Iron requirement during pregnancy is about 4–6 mg/day. At least 40–60 mg of dietary iron is required to meet this demand since iron absorption is less than 10% [12]. Government of India recommends universal oral iron–folic acid supplementation for antenatal and post-partum women [13].

Of the two parenteral formulations which hold promise due to safety and ease of administration (ferric carboxymaltose and intravenous iron sucrose (IVS)), only IVS is approved for use in both antenatal and post-partum periods in India.

IVS is a complex of polynuclear iron (III) hydroxide in sucrose. Following intravenous administration, it is dissociated by reticuloendothelial system into iron and sucrose. It is quickly cleared from serum with terminal half-life of approximately 5–6 h and, hence, is more rapidly available for erythropoiesis [14–17].

Our aim was to study the place of iron sucrose in the management of iron deficiency anaemia in pregnant and post-partum women and explore the possibility of its use on mass scale. Preliminary literature search revealed that studies addressing this issue were mainly published after 2011. This systematic review includes literature published in the period 2011 to 2018.

Objectives

The overall objective of this review is to confirm the safety and efficacy of intravenous iron sucrose compared to oral iron for treatment of IDA in antenatal and post-partum women.

  1. To compare efficacy of oral and parenteral iron in treatment of iron deficiency anaemia during antenatal period for improvement in haematological indices, i.e.Hb, ferritin and PCV at 1st, 2nd, 4th and 6th week post-treatment.
  2. To compare efficacy of oral and parenteral iron in treatment of iron deficiency anaemia during postpartum period for improvement in haematological indices, i.e. Hb, ferritin and PCV at 1st, 2nd, 4th and 6th week post-treatment.
  3. To compare the adverse effects of oral and parenteral iron.

Method

Design and Search Strategy

Comprehensive literature search was performed independently by two reviewers (VG and AGR), for English literature published in the period 1 August 2011 to 31 March 2018. Online electronic databases including Cochrane Central Register of Controlled Trials (CENTRAL), MEDLINE, EMBASE, MEDLINE, MedIND were searched using defined search strategy (Annexure 1 of Electronic Supplementary Material). We identified newly published articles on PubMed using the ‘related articles’ feature. For unpublished and grey literature and ongoing trials, we searched the following databases:

Metaregister (http://www.isrctn.com/search?q=iron? deficiency?anemia), Physician Data Query (http://www. nci.nih.gov), http://www.clinicaltrials.gov, https://www. ctri.nic.in and National Medical Library (NML), Delhi, India. Electronic databases ZETOC (http://zetoc.mimas. ac.uk) and WorldCat Dissertations were searched for conference proceedings and abstracts.
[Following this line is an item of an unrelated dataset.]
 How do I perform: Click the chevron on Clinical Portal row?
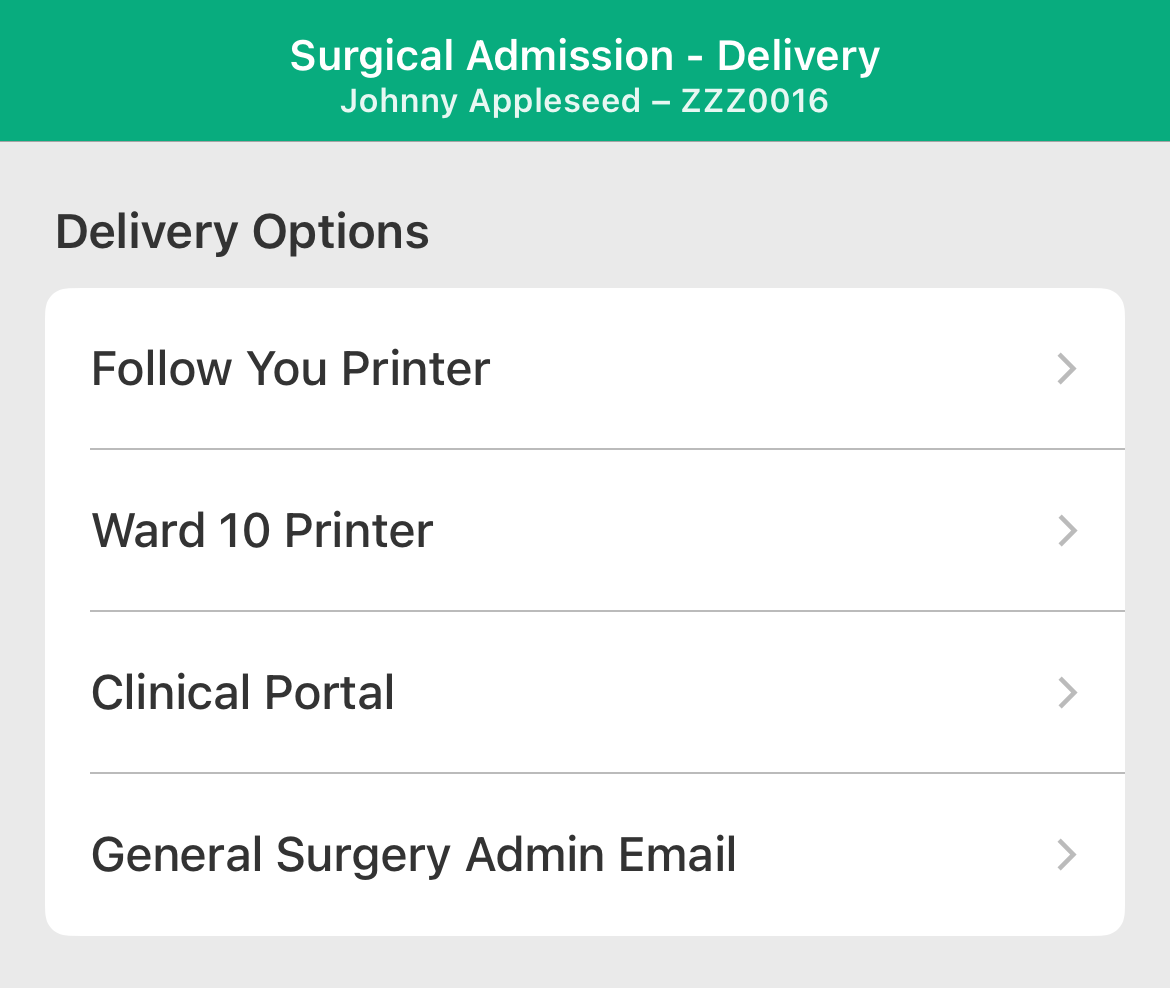[x=1067, y=693]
Two independent reviewers (AGR and VP) screened the titles and abstracts of retrieved articles for relevance, deleted duplicates, screened and marked studies as excluded or requiring further assessment. Full-text articles of shortlisted abstracts were obtained. Further, bibliographies of retrieved articles and previous reviews were manually scrutinized to identify additional eligible studies. Discrepancies regarding search results were resolved through discussion with third reviewer (AS). Authors of included studies were contacted when required.

Inclusion and Exclusion Criteria

Covidence platform was used by reviewers (AGR, AS) to decide on inclusion of studies for the review as per set criteria. Inclusion criteria included: (1) published and unpublished randomized controlled trials (RCTs) or quasirandomized studies in the period from 1 August 2011 to 31 March 2018; (2) pregnant and post-partum women diagnosed with IDA; (3) treatment intervention comprised of intravenous iron sucrose versus oral iron supplement; and (4) trial outcome record available in any three points of follow-up periods: 1st, 2nd, 4th or 6th week.
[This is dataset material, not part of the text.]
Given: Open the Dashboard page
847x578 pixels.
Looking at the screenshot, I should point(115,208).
Exclusion criteria were: (1) non-RCT studies and commentaries; (2) studies involving non-pregnant women; and (3) anaemia not due to iron deficiency.

Outcome Measures

The primary outcome measures were (1) effect of treatment for IDA in pregnant and post-partum women on mean haemoglobin (g/dl), haematocrit/packed cell volume (PCV) (%) and serum ferritin level (lg/l), (2) change in quality of life and (3) adverse events with treatment. The secondary outcomes were (1) requirement of blood component therapy and (2) neonatal outcome measured by foetal birthweight.

Data Extraction

Two reviewers AGR and VP independently extracted the data which were then cross-checked. Following information was extracted from each trial: first author, year of publication, study design, study population characteristics and relevant outcome data. The data entered into Covidence software and then transferred to Revman 5.3 for further analysis [18]. Disagreements were resolved through discussion with third investigator (AS).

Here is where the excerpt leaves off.